Jubbly at 22:43 on 04 March 2004  Report this post
Oh Colin, I'm thrilled you had a soundtrack to my story, and such an amazing one at that, considering I wrote this with Radio 3 in the background. My eldest son always had a thing about Barbie, he's nearly 11 and has grown out of it now, mind you he used to dress her in Action mans clothes and position her on the back of an action man motor bike - Action man in front of course, duh.


Becca at 06:48 on 05 March 2004  Report this post
This is a fine inventive piece of writing.
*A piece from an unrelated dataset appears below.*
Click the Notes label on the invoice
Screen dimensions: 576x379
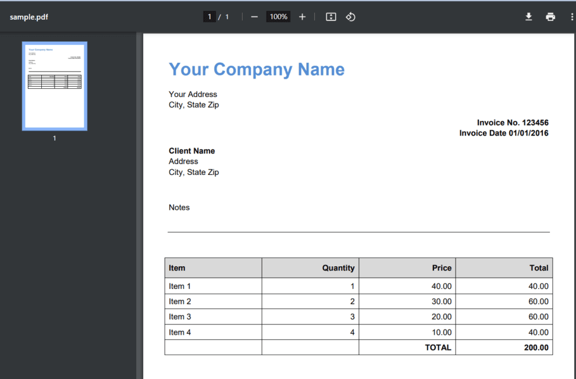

I laughed at the Slue Capsules, .. just what Britain would hate right now. I went from saponified human body to shop dummy to Barbie as he put her in a box under his bed. I really enjoyed this.

Jubbly at 07:10 on 05 March 2004  Report this post
Thanks Becca, like saponified, you have a superior vocabulary that puts me to shame. Intitally she was going to be a wedding ring, but as I was walking and thinking through the story I kept getting images of my fave dolly bird, and I couldn't ignore them.

All the best


Richardwest at 15:48 on 05 March 2004  Report this post
Ye gods, doth invention know no bounds? And not merely Barbieís magnificent longevity: the concept of this piece, and its conclusion, is hugely diverting. It made me laugh. It made me think. It made me wonder.

Doesnít get any betterín than that, Julie. Well done!

Richard x

bluesky3d at 15:56 on 05 March 2004  Report this post
Julie, this was great... a very well written and a finely balanced piece. Enjoyed it.
Andrew :o)

Jubbly at 17:12 on 05 March 2004  Report this post
Richard and Andrew, high praise indeed. When I stop blushing I'll write some more.


Richardwest at 17:55 on 05 March 2004  Report this post
Never mind the blushing. Just keep on blooming. That's what all roses do.


PS: For some reason, I always get excessively lyrical at this time of night.

swandale at 20:51 on 05 March 2004  Report this post
I really liked this Julie. The War of De Americanisation - just fantastic!
Sam x

Jubbly at 18:37 on 07 March 2004  Report this post
Thanks Swandale, it was great fun to write.


Jumbo at 00:31 on 12 March 2004  Report this post

Just caught up on this one. Lovely descriptive writing. Very powerful!

And Barbie dolls! What next? Dead parrots.

Brilliant story. Well done!


Jubbly at 06:24 on 12 March 2004  Report this post
Cheers Jumbo, my son took to school to show his teacher, he thought it was a kids story - could be I guess. Hey, I did do a dead parrot, it's in here somewhere.